– Spokojnie nie jest, ale patrzymy na całą sytuację racjonalnie – mówi Krzysztof Adamiec, prezes klubu z Czechowic-Dziedzic, w odpowiedzi na pytanie o przyszłość obecnego trenera MRKS-u, Marcina Biskupa.

MRKS Skalka rusek Czechowickiej drużynie w sezonie 2015/2016 na szczeblu ligi okręgowej zupełnie nie wiedzie się. Na koncie zespołu są ledwie 2 zwycięstwa w 12 meczach, w trzech innych MRKS zdołał wywalczyć remisy. Taki dorobek składa się na rozczarowujące 14. miejsce w tabeli rozgrywek. Wokół czechowickiego klubu nastroje są mocno rozbudzone, część kibiców domaga się przede wszystkim zmiany na trenerskim stołku, zajmowanym przez Marcina Biskupa. Czy takowa nastąpi w najbliższych dniach? – Zarząd stoi na stanowisku, że pochopne decyzje nie są wskazane. Spokoju nie ma, bo wyniki zespołu są poniżej oczekiwań i nie dziwię się, że kibice wyrażają swoje niezadowolenie – mówi nam Krzysztof Adamiec, sternik klubu. – Patrzymy natomiast na całą sytuację racjonalnie.
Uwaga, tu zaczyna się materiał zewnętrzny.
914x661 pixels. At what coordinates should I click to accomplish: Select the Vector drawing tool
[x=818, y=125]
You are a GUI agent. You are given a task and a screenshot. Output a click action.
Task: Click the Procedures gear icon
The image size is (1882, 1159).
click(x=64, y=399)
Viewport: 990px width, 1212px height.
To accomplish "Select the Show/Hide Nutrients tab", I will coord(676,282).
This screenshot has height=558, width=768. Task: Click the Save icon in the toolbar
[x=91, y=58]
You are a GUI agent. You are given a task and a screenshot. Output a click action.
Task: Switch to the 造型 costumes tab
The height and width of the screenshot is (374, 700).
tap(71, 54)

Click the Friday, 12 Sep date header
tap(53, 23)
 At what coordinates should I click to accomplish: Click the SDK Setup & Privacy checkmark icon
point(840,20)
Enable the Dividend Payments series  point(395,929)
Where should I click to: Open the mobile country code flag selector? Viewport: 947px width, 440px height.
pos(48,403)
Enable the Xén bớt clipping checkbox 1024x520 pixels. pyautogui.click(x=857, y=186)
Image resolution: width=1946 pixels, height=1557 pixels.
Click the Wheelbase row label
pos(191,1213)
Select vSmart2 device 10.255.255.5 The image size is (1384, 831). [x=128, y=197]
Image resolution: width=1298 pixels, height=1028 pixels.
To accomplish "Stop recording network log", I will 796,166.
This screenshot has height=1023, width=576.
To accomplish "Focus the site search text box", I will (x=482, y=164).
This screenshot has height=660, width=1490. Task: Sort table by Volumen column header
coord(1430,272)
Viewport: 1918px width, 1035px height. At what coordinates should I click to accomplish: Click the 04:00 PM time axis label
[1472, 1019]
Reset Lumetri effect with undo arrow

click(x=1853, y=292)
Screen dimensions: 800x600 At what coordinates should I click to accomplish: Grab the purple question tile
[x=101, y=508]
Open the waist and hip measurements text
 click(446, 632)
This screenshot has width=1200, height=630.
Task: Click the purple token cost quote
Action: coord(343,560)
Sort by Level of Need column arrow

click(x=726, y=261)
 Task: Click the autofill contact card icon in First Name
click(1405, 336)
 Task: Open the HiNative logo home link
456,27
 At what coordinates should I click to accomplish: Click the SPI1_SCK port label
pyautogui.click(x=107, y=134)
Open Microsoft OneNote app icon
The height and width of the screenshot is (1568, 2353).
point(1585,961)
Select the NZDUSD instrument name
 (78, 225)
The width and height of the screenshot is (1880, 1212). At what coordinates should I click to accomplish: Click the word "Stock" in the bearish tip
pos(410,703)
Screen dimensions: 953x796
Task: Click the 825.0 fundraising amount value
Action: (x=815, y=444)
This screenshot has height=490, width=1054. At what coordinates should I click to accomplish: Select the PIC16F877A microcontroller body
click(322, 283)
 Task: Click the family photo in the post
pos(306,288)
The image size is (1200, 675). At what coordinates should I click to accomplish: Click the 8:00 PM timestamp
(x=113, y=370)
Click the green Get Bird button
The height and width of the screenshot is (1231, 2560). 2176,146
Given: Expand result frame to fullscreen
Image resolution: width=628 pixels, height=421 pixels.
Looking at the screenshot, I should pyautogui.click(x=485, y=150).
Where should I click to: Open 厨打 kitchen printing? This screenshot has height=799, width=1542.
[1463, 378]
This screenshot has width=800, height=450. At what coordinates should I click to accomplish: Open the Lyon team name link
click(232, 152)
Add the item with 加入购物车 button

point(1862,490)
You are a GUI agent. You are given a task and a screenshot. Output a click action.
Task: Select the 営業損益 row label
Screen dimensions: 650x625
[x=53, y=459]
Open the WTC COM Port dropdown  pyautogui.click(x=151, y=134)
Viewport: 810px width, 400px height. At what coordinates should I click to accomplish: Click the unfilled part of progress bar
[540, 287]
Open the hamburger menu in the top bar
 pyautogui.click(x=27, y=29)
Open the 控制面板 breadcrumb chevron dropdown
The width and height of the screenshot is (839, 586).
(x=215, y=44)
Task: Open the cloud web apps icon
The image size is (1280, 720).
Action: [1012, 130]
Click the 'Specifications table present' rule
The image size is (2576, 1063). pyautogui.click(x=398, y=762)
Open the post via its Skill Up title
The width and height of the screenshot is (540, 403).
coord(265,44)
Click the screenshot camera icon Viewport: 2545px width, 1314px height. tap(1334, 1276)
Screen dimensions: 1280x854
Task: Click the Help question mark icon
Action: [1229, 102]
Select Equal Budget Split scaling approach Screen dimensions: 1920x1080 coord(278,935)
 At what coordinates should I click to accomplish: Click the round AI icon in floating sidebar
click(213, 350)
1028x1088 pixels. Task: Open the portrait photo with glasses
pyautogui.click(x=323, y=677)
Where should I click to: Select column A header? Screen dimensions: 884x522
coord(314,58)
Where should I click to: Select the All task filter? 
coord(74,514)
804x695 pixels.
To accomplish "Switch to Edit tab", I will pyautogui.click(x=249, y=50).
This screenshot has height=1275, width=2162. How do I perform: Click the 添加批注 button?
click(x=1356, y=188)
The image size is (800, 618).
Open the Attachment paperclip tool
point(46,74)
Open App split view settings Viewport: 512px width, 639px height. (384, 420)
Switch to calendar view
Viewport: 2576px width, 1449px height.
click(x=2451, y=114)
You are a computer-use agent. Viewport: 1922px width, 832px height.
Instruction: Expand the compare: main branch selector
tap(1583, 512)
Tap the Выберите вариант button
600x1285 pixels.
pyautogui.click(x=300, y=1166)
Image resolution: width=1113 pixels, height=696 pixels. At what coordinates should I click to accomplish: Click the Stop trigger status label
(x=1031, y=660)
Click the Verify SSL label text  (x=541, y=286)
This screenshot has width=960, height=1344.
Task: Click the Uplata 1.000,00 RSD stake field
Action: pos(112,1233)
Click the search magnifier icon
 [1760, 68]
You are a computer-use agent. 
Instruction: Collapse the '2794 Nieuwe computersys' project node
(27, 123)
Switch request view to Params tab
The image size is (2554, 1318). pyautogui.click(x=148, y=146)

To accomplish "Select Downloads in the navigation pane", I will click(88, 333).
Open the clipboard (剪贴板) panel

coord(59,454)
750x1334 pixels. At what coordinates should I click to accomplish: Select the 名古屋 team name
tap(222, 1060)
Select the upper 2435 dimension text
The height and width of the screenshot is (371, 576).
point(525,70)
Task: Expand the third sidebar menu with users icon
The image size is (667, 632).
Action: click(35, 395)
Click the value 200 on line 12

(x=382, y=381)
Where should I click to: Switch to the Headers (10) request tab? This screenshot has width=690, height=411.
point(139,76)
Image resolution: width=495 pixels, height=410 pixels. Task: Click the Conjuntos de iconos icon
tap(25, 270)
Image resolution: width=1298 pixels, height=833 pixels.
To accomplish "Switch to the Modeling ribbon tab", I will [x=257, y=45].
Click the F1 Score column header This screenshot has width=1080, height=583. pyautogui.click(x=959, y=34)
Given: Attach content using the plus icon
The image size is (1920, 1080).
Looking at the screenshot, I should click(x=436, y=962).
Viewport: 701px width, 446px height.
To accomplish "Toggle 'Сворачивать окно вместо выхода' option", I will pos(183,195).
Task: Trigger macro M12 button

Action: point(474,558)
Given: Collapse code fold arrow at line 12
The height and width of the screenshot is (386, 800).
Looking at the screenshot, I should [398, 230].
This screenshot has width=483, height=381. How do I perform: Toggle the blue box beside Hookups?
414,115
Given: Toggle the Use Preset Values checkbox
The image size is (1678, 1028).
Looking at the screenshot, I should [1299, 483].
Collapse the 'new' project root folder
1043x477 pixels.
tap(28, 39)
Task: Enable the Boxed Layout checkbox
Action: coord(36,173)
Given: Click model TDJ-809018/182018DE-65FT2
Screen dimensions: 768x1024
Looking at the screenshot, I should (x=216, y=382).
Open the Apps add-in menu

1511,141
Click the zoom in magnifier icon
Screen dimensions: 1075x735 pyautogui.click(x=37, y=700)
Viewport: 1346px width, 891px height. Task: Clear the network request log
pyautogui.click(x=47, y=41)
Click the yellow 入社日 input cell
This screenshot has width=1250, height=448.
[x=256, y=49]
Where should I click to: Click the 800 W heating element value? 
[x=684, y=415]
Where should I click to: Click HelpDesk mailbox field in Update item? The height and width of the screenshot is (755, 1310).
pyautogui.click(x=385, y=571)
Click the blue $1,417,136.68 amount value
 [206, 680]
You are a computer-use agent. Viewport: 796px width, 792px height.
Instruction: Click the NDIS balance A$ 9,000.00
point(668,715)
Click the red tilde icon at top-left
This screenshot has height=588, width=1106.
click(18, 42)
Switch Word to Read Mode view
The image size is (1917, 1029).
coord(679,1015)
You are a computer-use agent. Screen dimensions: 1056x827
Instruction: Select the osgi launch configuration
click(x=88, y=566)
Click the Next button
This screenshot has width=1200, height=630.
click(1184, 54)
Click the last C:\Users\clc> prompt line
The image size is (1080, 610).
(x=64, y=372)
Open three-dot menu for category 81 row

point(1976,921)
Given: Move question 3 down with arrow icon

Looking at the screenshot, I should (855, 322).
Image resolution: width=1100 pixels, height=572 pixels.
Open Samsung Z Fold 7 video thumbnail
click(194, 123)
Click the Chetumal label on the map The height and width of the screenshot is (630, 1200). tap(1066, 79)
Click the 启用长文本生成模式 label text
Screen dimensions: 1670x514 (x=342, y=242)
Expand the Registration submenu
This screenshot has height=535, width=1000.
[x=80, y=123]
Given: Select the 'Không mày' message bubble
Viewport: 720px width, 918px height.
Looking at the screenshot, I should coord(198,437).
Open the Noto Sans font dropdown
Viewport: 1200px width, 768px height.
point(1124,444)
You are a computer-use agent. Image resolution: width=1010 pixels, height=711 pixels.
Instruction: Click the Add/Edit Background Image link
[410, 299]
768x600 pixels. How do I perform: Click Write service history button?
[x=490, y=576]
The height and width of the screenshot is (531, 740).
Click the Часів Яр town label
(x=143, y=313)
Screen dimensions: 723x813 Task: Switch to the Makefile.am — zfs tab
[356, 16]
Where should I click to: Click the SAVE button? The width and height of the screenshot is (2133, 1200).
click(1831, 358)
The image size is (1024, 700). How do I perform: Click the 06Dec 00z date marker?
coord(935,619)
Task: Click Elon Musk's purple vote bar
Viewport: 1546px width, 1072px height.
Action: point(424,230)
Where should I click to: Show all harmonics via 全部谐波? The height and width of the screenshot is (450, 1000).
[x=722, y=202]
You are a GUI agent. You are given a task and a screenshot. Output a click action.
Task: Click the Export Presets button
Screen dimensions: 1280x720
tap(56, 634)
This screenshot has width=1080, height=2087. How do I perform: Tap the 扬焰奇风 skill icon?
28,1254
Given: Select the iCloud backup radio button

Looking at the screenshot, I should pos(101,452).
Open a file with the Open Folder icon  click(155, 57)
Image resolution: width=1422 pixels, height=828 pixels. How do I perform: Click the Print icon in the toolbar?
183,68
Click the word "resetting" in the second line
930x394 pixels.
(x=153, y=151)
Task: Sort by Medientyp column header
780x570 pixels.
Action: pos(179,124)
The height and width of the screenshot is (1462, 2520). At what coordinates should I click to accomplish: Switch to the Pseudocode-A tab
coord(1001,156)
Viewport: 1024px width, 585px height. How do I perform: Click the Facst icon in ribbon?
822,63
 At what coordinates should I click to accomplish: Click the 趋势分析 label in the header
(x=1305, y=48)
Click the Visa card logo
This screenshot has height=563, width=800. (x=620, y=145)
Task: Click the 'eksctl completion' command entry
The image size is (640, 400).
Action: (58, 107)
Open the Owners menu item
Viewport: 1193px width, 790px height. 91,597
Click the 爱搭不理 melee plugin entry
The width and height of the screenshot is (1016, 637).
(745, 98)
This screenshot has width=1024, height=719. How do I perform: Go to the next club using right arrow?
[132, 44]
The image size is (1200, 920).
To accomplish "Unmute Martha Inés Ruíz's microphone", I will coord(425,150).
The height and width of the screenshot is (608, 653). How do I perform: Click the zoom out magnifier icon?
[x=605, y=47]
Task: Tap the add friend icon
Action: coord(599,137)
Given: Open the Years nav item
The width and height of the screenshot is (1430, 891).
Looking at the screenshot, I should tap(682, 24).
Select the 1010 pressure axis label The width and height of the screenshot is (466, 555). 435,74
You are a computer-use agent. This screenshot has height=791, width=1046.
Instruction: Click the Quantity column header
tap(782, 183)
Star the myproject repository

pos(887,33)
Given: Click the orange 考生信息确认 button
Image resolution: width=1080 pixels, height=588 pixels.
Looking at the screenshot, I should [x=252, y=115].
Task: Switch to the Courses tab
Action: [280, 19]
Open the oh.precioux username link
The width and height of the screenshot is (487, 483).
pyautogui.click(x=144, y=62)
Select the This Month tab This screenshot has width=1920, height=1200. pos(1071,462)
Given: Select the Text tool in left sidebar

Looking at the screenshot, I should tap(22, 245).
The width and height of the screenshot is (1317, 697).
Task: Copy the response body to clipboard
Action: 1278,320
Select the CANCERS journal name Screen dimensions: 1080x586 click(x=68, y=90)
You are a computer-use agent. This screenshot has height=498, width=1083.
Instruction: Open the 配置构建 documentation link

Jesienne rozgrywki są na finiszu, a trudno wierzyć, że z nowym trenerem będzie, jak za dotknięciem czarodziejskiej różdżki – dodaje prezes MRKS-u.

W tym roku czechowiczan czekają jeszcze co najmniej 3 potyczki ligowe. Wszystkie trudne – z LKS '99 Pruchna i Cukrownikiem Chybie na wyjeździe oraz domowa z Kuźnią Ustroń. – Jeśli końcówka rundy nam się nie uda, zastanowimy się zimą co robić dalej. Ktoś powie, że mogliśmy latem bardziej wzmocnić zespół, ale nie zamierzamy wydawać pieniędzy ponad stan i popaść znów w jakieś finansowe tarapaty – zaznacza Krzysztof Adamiec.